# [TAREFA 1]
Atualize as linhas da listagem que vão da que contém "Where should I click to: Click the T-House" até a que contém "Action: pyautogui.click(x=613, y=484)", inclusive, substituindo "watermark" por "overlay" e deixando todo o resto igual. Devolva somente essas linhas.
■ ■ ■ ■ ■
Em 26 de janeiro de 1904, Theodor Herzl teve uma audiência com Pio X no Vaticano, para pedir seu apoio a iniciativa sionista de estabelecer um estado judeu na Palestina. Esta é a versão de Herzl da reunião, registrada em seu diário. Fonte: Raphael Patai, Os Diários Completos de Theodor Herzl, traduzido por Harry Zohn (Nova York / Londres: Herzl Press, Thomas Yoseloff, 1960), 1601-1605. O “Lippay” a que ele se refere na crônica é o conde Berthold Dominik Lippay, um retratista papal austríaco, que Herzl conheceu em Veneza e que organizou a audiência com o papa.
*****
Ontem estive com o Papa. O caminho já era conhecido por mim desde que encontrei Lippay várias vezes. Passei pelos lacaios suíços, que pareciam clérigos, e religiosos que pareciam lacaios, os oficiais papais e os camareiros.
Cheguei 10 minutos antes do tempo e nem precisei esperar. Fui conduzido até o Papa através de numerosas pequenas salas de recepção.
Ele me recebeu de pé e estendeu a mão, que eu não beijei. Lippay me disse que eu tinha que fazer isso, mas eu não fiz. Acho que o desagradei com isso, pois todos os que o encontram se ajoelham ou pelo menos beijam sua mão.
Esse beijo me causou muita preocupação. Fiquei muito feliz quando finalmente superei isso.
Ele se sentou em uma poltrona, um trono para ocasiões menores. Então ele me convidou para sentar ao lado dele e sorriu para mim como se estivesse em expectativa amigável.
Comecei: “Agradeço a Vossa Santidade o favor de me conceder esta audiência“.
“É um prazer”, disse ele com gentil desaprovação.
Pedi desculpas pelo meu fraco italiano, mas ele disse: “Não, você fala muito bem, Sr. Commendatore.” Desde que usei minha fita Mejidiyye pela primeira vez, a conselho de Lippay, o Papa sempre se dirigiu a mim como um Comandante.
■ ■ ■ ■ ■
# [TAREFA 2]
Dê continuidade ao relato da audiência de Herzl com o Papa a partir da última frase apresentada.

# [DADOS EXTRAÍDOS]
■ ■ ■ ■ ■
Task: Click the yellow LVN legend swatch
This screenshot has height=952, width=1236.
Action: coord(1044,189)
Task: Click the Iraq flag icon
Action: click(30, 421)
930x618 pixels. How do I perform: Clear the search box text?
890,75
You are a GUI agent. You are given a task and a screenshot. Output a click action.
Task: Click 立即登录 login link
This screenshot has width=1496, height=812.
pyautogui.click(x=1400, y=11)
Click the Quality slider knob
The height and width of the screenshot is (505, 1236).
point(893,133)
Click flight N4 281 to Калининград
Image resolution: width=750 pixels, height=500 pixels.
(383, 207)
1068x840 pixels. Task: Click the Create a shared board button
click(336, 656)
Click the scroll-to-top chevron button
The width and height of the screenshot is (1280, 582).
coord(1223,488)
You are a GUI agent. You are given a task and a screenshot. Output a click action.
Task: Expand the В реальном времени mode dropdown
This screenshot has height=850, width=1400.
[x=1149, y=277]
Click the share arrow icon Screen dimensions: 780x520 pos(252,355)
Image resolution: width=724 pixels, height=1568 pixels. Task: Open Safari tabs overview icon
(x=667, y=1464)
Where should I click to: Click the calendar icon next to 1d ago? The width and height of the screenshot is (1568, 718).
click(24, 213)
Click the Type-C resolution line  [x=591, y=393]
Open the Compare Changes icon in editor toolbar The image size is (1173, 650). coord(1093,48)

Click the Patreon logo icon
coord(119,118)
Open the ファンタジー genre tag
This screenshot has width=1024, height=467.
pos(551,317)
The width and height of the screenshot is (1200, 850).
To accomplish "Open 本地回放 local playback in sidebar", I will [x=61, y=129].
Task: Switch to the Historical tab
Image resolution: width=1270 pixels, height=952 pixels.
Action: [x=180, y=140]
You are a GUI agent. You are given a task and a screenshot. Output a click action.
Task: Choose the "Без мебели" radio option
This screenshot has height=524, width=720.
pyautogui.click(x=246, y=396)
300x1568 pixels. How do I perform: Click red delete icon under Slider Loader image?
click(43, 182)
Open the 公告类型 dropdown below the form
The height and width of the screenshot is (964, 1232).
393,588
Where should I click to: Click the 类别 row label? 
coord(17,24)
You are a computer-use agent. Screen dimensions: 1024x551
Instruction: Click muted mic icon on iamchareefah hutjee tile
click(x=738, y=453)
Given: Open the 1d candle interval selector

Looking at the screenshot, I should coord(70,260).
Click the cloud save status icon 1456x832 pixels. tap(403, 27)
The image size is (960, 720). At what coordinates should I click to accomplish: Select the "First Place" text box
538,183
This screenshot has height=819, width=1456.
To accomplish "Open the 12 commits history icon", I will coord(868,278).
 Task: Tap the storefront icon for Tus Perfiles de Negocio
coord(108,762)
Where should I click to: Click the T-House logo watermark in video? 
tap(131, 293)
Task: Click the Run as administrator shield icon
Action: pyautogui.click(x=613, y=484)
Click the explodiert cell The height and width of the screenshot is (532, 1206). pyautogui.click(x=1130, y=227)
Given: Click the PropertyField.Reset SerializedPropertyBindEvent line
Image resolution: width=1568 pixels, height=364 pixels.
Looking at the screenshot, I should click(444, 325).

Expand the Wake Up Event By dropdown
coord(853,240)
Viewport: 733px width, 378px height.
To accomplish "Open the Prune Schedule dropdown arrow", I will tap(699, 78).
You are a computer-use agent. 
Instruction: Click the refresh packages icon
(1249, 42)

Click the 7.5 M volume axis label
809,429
■ ■ ■ ■ ■
# [RESULTADO FINAL 1]
Where should I click to: Click the T-House logo overlay in video? 
tap(131, 293)
Task: Click the Run as administrator shield icon
Action: pyautogui.click(x=613, y=484)

# [RESULTADO FINAL 2]
Ele é um bom pároco de aldeia, rude, para quem o cristianismo permaneceu uma coisa viva até mesmo no Vaticano.
Apresentei brevemente meu pedido a ele. Ele, no entanto, talvez irritado com minha recusa em beijar sua mão, respondeu em tom severo e resoluto:
“Não podemos encorajar esse movimento. Não podemos impedir os judeus de irem a Jerusalém, mas nunca podemos encorajá-lo. A terra de Jerusalém, se nem sempre foi santa, foi santificada pela vida de Jesus Cristo (ele não pronuncia Jesus, mas Yesu, à maneira veneziana). Como cabeça da igreja, não posso dizer mais nada. Os judeus não reconheceram nosso Senhor, então não podemos reconhecer o povo judeu.”
Assim, o conflito entre Roma, representada por ele, e Jerusalém, representada por mim, foi aberto mais uma vez.
No início, com certeza, tentei ser conciliador. Recitei meu pequeno artigo sobre extraterritorialidade, res sacrae extra commercium [os lugares sagrados tirados dos negócios]. Mas isto não causou uma boa impressão. Jerusalém, disse ele, não deve acabar nas mãos dos judeus.
“E seu estado atual, Santo Padre?”
“Eu sei, não é agradável ver os turcos de posse de nossos lugares sagrados. Nós simplesmente temos que lidar com isso. Mas não podemos apoiar os judeus na aquisição dos Lugares Santos.” .
Eu disse que nosso ponto de partida tinha sido apenas o sofrimento dos judeus e que queríamos evitar problemas religiosos.
“Sim, mas nós, e eu, como cabeça da Igreja, não podemos apoiar isso. Existem duas possibilidades. Ou os judeus se apegam à sua fé e continuam esperando o Messias que, para nós, já apareceu. Nesse caso, eles apenas negarão a divindade de Jesus e não podemos ajudá-los. Ou eles vão para lá sem nenhuma religião, e então podemos ser ainda menos favoráveis a eles.
“A religião judaica é o fundamento da nossa; mas foi substituída pelos ensinamentos de Cristo, e não podemos conceder-lhe qualquer validade adicional. Os judeus, que deveriam ter sido os primeiros a reconhecer Jesus Cristo, não o fizeram até agora.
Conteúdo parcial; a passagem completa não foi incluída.